Obsolete since JavaScript 1.8.5
This feature is obsolete. Although it may still work in some browsers, its use is discouraged since it could be removed at any time. Try to avoid using it.

Remove a value from the innermost current local root scope.

Syntax

void
JS_ForgetLocalRoot(JSContext *cx, void *thing);
Name Type Description
cx JSContext * Pointer to the context in which the caller is running. Requires request. In a JS_THREADSAFE build, the caller must be in a request on this JSContext.
thing void * Pointer to the value to be unrooted. This must point to a JSObject, JSString, JSFunction, or jsdouble. It must not be NULL.

Description

This function is used to interact with scoped local root management. See JS_EnterLocalRootScope for more on this topic.

In case a native hook allocates many objects or other GC-things, but the native protects some of those GC-things by storing them as property values in an object that is itself protected, the hook can call JS_ForgetLocalRoot to free the local root automatically pushed for the now-protected GC-thing. (Here the term GC-thing refers to any value that is subject to garbage collection: a JSObject, JSString, JSFunction, or jsdouble.)

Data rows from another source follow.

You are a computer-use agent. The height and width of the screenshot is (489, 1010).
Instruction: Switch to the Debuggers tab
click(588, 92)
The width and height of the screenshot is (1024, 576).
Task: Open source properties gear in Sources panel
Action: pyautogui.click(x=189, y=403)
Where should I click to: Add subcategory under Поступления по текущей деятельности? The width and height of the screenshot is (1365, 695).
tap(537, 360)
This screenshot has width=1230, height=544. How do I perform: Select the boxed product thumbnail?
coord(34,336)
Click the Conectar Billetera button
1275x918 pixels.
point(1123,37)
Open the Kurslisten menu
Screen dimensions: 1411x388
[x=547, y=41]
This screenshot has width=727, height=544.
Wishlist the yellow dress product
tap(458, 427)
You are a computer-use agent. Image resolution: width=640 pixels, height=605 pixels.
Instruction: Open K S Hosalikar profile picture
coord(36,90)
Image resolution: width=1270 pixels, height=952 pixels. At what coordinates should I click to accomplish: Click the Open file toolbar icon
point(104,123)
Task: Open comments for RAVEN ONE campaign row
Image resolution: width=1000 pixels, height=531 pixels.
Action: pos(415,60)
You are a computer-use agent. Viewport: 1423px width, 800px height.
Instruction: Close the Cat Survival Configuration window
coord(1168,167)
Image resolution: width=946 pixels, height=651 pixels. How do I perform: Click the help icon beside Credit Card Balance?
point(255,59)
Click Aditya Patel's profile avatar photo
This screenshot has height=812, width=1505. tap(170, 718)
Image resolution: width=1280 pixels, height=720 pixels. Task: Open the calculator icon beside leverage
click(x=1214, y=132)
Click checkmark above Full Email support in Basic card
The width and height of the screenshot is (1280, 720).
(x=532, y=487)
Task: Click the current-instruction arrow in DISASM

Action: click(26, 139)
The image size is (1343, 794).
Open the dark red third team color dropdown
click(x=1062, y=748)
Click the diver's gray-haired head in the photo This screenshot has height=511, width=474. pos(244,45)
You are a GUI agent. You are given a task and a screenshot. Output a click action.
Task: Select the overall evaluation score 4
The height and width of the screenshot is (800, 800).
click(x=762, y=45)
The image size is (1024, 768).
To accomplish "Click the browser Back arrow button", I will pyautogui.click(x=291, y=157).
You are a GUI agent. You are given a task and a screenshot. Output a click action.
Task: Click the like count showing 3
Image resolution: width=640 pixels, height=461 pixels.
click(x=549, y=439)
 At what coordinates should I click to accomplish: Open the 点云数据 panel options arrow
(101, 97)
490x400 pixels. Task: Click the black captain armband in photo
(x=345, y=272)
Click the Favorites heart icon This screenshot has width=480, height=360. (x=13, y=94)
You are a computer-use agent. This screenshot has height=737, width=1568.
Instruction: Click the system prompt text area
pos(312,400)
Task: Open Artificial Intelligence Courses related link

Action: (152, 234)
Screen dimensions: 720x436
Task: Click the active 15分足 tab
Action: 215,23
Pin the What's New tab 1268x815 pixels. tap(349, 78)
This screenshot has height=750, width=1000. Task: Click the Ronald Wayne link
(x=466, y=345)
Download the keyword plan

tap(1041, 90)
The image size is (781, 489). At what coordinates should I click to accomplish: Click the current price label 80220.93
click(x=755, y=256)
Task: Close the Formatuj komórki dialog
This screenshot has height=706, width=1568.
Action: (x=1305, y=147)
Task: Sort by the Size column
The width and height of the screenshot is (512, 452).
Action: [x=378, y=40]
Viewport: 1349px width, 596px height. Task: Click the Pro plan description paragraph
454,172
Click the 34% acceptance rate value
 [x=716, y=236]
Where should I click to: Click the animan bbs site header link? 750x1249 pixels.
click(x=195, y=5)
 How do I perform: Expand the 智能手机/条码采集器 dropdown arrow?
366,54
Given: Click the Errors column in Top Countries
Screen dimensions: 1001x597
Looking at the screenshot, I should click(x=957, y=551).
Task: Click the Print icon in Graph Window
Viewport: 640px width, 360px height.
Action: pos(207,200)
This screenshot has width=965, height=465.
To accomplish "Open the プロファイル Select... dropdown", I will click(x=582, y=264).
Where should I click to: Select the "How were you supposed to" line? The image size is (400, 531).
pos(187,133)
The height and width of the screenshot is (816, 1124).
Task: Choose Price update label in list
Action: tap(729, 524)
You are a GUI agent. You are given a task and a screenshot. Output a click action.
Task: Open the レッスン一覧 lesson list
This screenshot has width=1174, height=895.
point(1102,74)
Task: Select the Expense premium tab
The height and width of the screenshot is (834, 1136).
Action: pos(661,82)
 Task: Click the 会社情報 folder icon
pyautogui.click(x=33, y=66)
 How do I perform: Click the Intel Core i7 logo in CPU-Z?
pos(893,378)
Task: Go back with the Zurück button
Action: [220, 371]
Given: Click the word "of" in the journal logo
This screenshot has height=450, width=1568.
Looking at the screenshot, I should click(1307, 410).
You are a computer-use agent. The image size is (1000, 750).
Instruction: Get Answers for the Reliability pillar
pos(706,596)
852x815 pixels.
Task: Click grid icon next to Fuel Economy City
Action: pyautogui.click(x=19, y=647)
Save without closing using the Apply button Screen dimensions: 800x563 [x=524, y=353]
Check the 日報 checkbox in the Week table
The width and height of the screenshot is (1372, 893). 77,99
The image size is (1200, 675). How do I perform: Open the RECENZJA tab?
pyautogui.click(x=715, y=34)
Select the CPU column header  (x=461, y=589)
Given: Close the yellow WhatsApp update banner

JS_ForgetLocalRoot works on any GC-thing allocated in the current local root scope, but it's more time-efficient when called on references to more recently created GC-things. Calling it successively on other than the most recently allocated GC-thing will tend to average the time inefficiency, and may risk O(n2) growth rate, but in any event, you shouldn't allocate too many local roots if you can root as you go (build a tree of objects from the top down, forgetting each latest-allocated GC-thing immediately upon linking it to its parent).

If the caller is not in any local root scope, JS_ForgetLocalRoot has no effect.